The answer must be every line of the records below that holds the word "button".

| DATA EXTRACTS |
________

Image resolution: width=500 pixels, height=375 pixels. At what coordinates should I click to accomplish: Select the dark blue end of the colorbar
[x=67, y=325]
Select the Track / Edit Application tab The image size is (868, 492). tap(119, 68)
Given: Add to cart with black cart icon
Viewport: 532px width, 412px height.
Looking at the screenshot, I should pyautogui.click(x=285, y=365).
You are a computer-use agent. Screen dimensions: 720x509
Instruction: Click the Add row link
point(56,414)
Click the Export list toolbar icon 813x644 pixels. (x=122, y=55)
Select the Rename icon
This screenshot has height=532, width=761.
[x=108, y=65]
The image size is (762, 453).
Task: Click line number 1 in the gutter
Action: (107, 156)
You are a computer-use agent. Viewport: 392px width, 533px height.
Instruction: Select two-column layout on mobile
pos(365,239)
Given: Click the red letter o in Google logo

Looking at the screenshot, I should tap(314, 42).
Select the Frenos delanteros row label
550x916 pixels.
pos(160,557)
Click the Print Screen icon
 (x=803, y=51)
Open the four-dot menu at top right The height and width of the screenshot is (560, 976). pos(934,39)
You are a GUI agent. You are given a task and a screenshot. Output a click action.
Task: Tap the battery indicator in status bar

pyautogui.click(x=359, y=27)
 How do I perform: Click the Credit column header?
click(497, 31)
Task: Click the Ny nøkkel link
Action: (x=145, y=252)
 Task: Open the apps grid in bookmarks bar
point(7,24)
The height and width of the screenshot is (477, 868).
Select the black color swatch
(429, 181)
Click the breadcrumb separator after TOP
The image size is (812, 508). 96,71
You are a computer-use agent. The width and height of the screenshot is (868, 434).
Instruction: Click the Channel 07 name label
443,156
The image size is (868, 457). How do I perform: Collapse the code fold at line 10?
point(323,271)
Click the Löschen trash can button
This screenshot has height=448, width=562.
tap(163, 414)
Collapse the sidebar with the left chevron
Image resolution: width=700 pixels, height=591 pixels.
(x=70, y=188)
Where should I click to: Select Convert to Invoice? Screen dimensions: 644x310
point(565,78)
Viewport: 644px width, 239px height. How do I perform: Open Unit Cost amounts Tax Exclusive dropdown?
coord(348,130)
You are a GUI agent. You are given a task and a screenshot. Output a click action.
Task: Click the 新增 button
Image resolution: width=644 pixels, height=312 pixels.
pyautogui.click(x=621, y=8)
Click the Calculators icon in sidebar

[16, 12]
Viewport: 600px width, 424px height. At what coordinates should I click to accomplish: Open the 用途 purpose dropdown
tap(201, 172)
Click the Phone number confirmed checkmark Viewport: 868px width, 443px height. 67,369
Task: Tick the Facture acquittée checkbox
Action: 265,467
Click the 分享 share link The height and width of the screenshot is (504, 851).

________

| REPLY TO THE TASK |
Click the Löschen trash can button
Task: Click the 新增 button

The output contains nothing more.